The computational cost of the proposed protocol is \(C_p = 0.0108\,\text {ms}\) and the CPU (Ryzen 3 2200U) peak power consumption is constant at \(C_q = 15\,\text {W}\) (Nominal TDP), the resulting energy usage becomes \(E_t = 0.0000108\,\text {s} \times 15\,\text {W}= 0.000162 J =0.162 mJ\) per run. Hence, executing the proposed key agreement protocol for security authentication among all participating entities in the cloud-computing environment, while establishing the session secret key, consumes about \(0.000162 J\) of energy. The Table 8 summarises the overall energy consumption overhead of our protocol with other existing protocols. It clearly shows our scheme is using very less energy as compared to other protocols.

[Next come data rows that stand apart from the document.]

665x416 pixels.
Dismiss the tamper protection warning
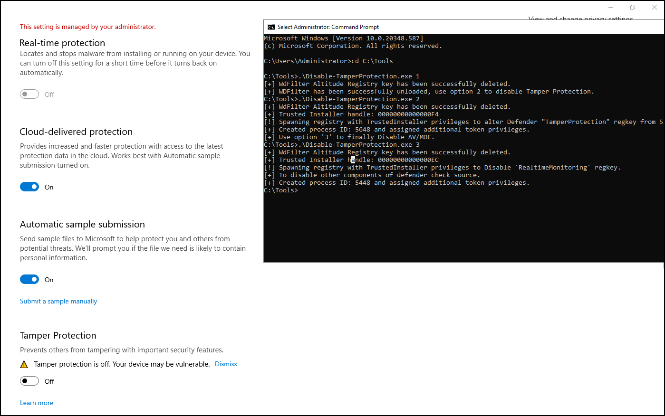(226, 364)
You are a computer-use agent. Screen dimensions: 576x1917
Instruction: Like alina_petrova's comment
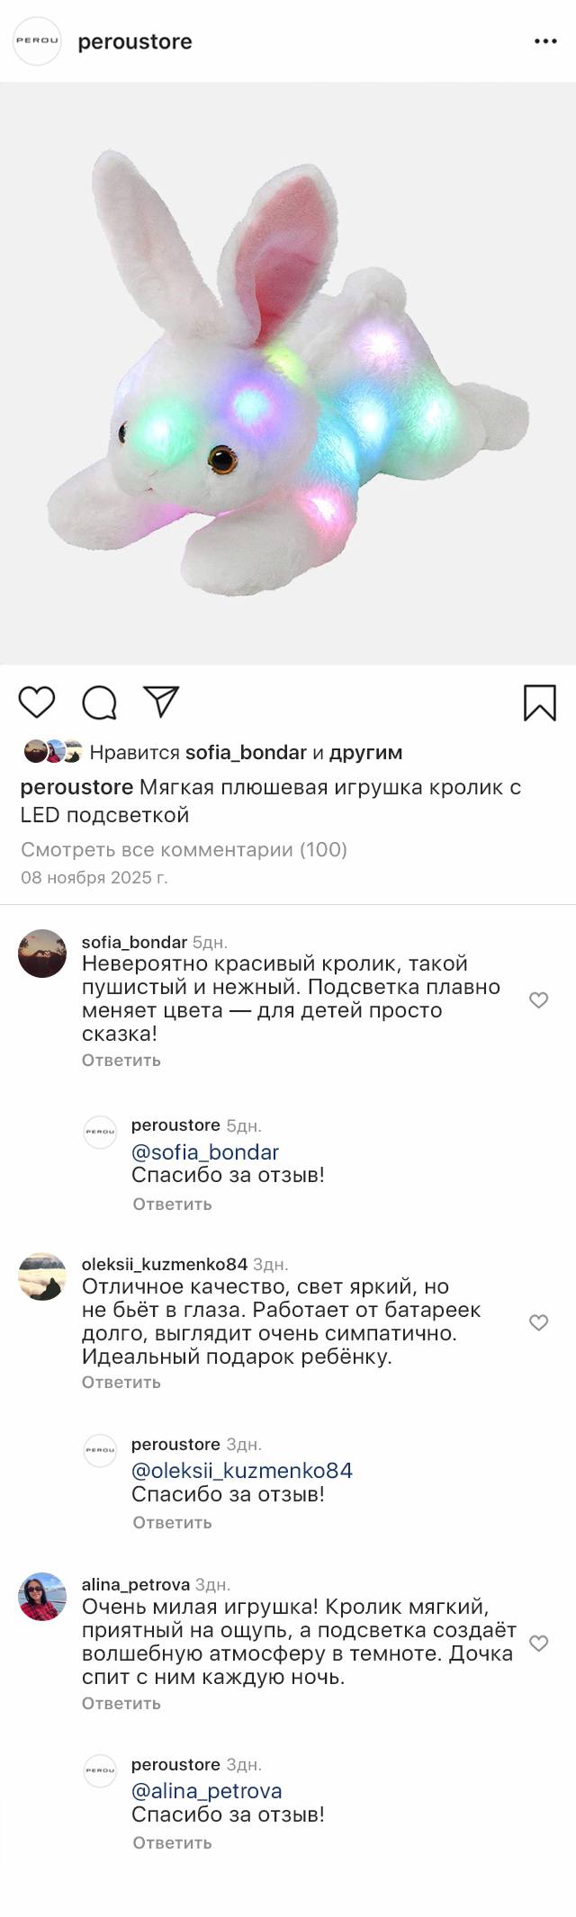538,1643
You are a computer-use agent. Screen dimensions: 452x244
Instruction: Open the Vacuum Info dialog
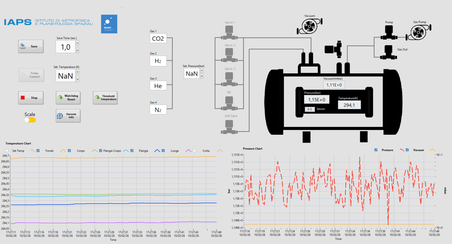tap(68, 116)
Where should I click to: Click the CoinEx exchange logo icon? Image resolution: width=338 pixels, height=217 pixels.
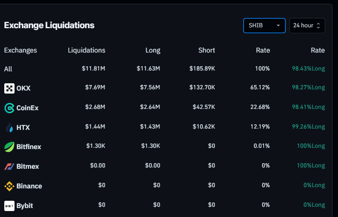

Table 8 Energy consumption comparison.

Limitations

While the proposed scheme is lightweight and satisfies the targeted security objectives under the stated assumptions, it has not been evaluated against a post-quantum threat model. Consequently, its security and performance guarantees may not carry over to a post-quantum setting, where adversaries are assumed to possess quantum computational capabilities and where alternative design choices such as the adoption of post-quantum cryptographic primitives may be necessary. As future work, we intend to investigate post-quantum-secure variants of the protocol and to conduct formal security analysis in the presence of quantum-capable adversaries.

Conclusion

The presented paper introduces an architecture of a cloud-based key agreement scheme designed for secure communication in e-healthcare systems using simple cryptographic functions as AND, XOR, concatenate, and SHA-1 hashing function. The presented solution allows for mutual authentication between parties and ensures the legitimate involvement of all parties in the cloud environment. The main novelty of this research lies in its comprehensive testing approach, which includes formal methods (BAN logic, RoR, AVISPA) and simulation techniques (Python), combined with practical informal security considerations using application specific examples. The performance of the proposed scheme was evaluated based on computational complexity, communication overhead, and scalability aspects. Overall, results show that the proposed architecture is lightweight, resistant to common types of attacks, and satisfies essential security requirements. In addition, comparative studies are conducted to show that the presented design outperforms other existing designs in terms of communication and computational complexities, making it suitable for real world deployment. Finally, future directions will include the extension of the healthcare related security context of the proposed architecture to integrate blockchain technologies and post quantum cryptography architectures, illustrated through a practical demonstration of their integration.